** Start DATASET ROWS **

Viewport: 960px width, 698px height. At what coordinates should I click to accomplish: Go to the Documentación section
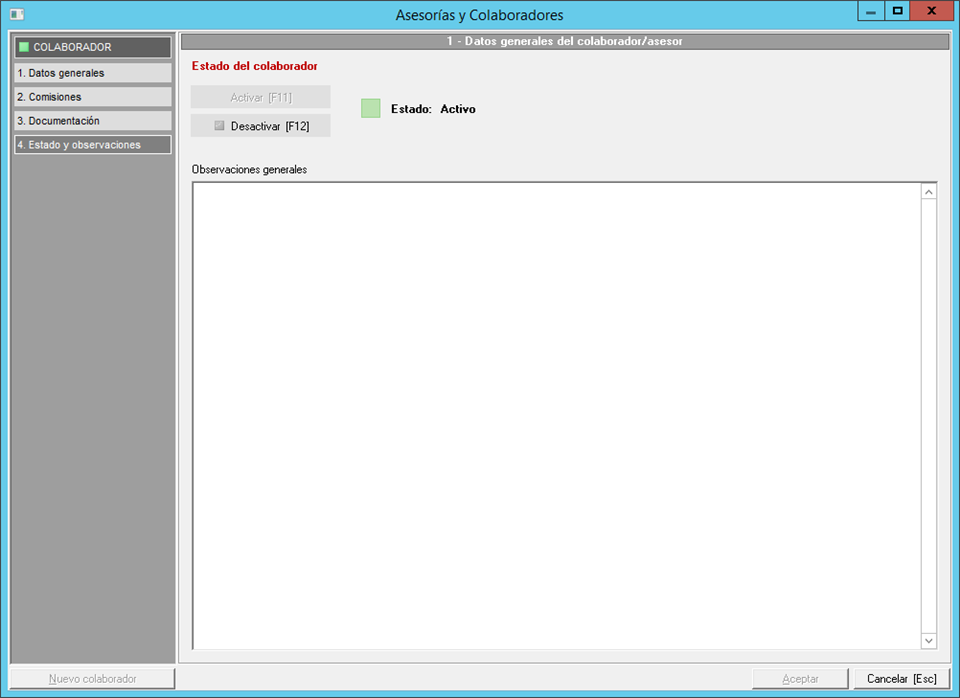(92, 121)
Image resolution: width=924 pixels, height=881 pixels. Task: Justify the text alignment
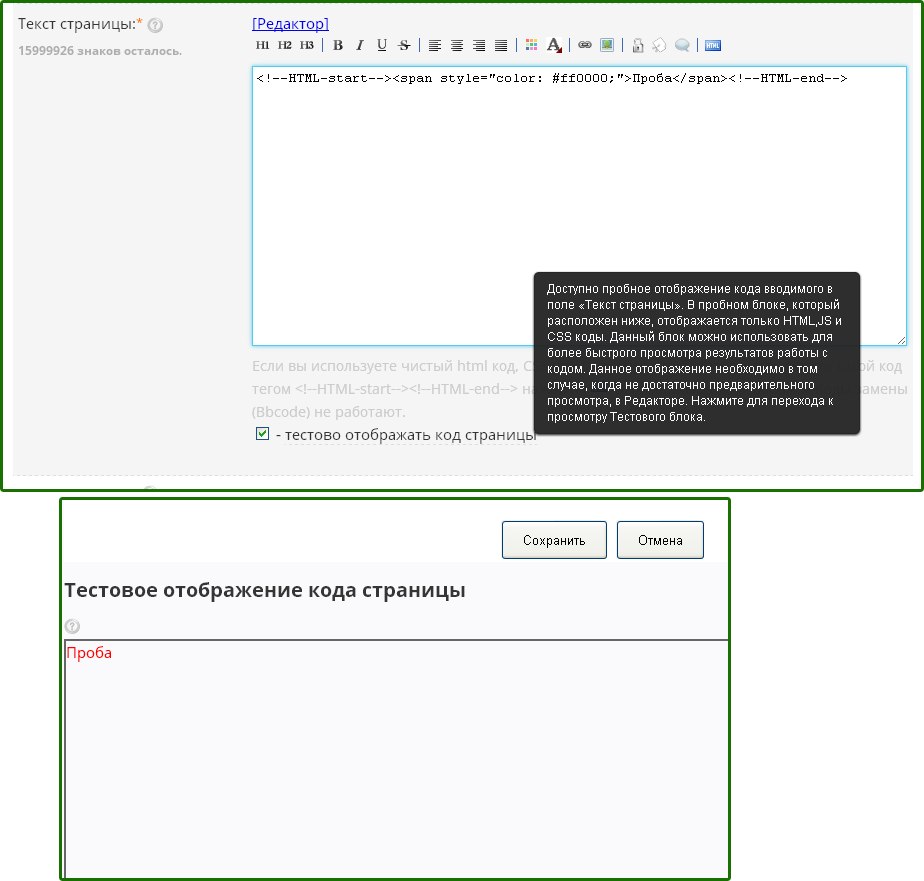click(x=501, y=45)
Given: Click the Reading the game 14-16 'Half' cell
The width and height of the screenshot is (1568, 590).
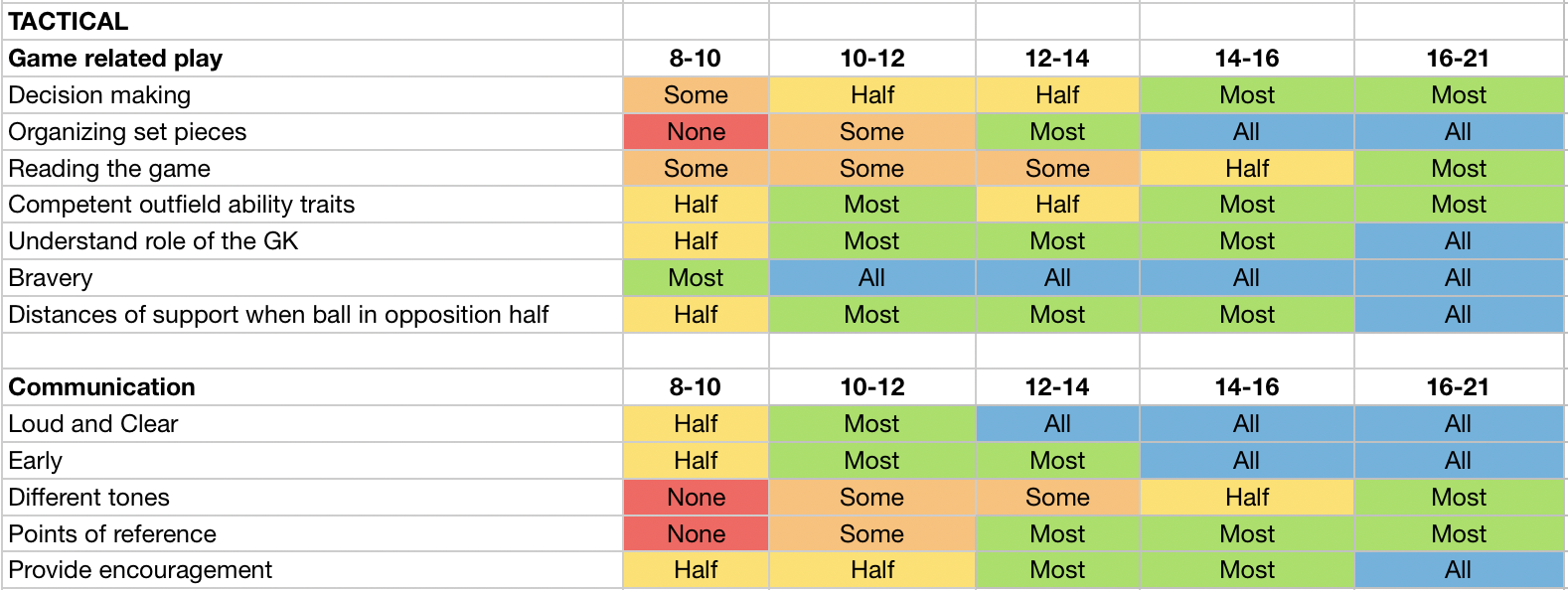Looking at the screenshot, I should [x=1247, y=169].
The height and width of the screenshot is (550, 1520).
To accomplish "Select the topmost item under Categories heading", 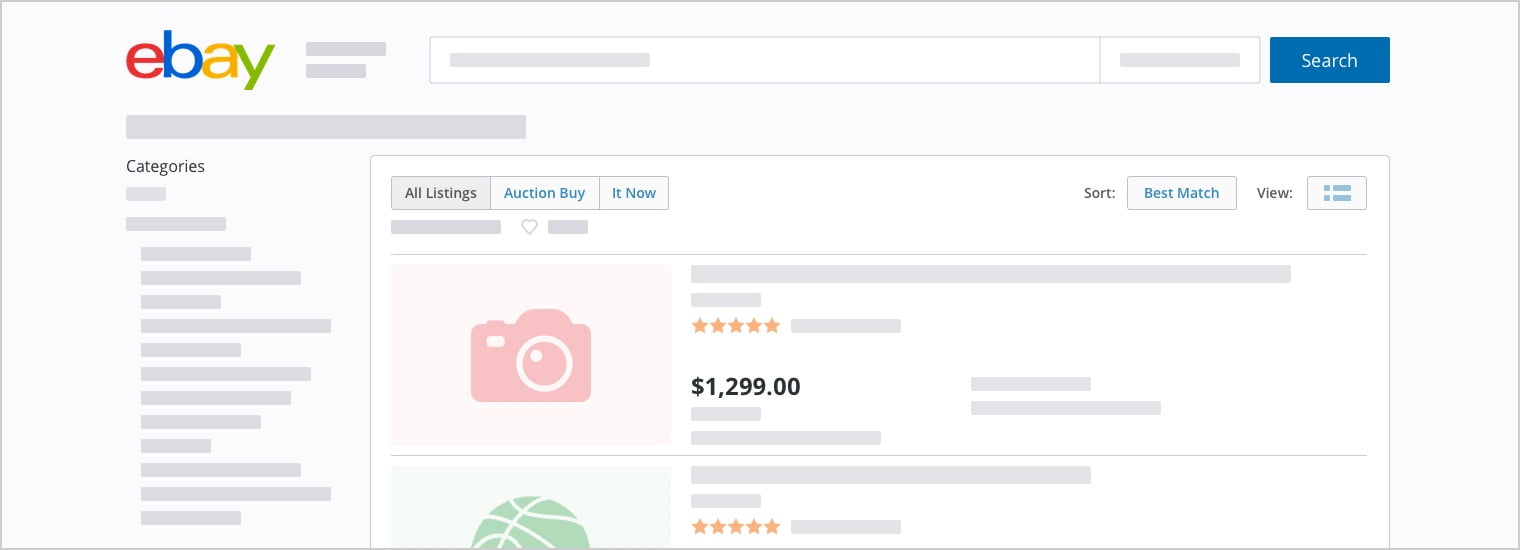I will [x=146, y=194].
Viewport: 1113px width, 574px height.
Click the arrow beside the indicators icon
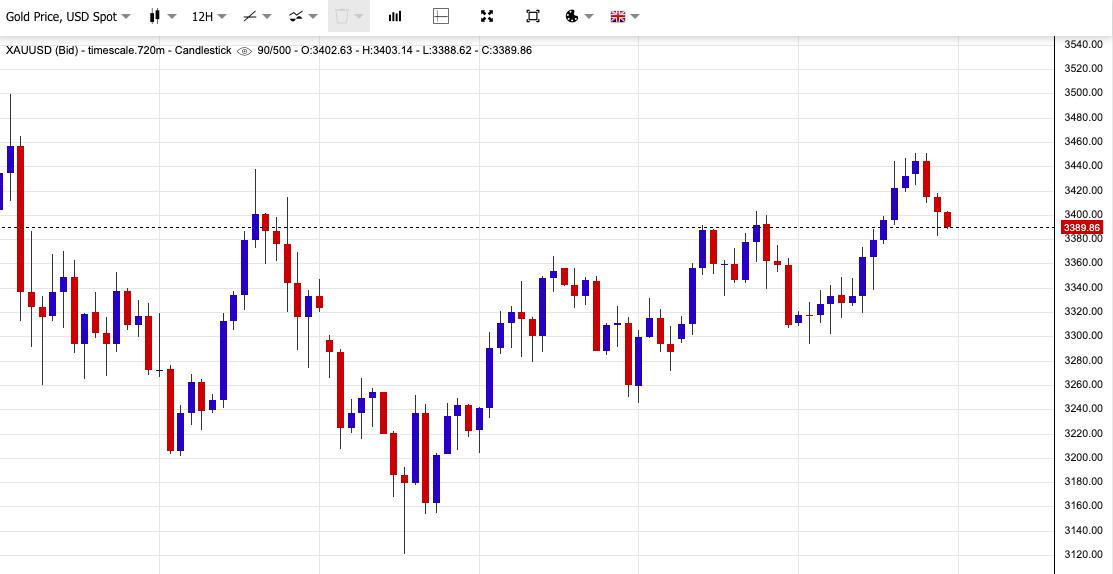(314, 16)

** End DATASET ROWS **

■ WHAT THE EXERCISE ASKS: Rewrite the part of the data above that opens with the line containing "Given: Click the" and closes with the line containing "Looking at the", switching "width" to "breadth" and keeping everything else the same. Leave the pictures out of your answer.

■ THE RESPONSE:
Given: Click the Reading the game 14-16 'Half' cell
The breadth and height of the screenshot is (1568, 590).
Looking at the screenshot, I should [x=1247, y=169].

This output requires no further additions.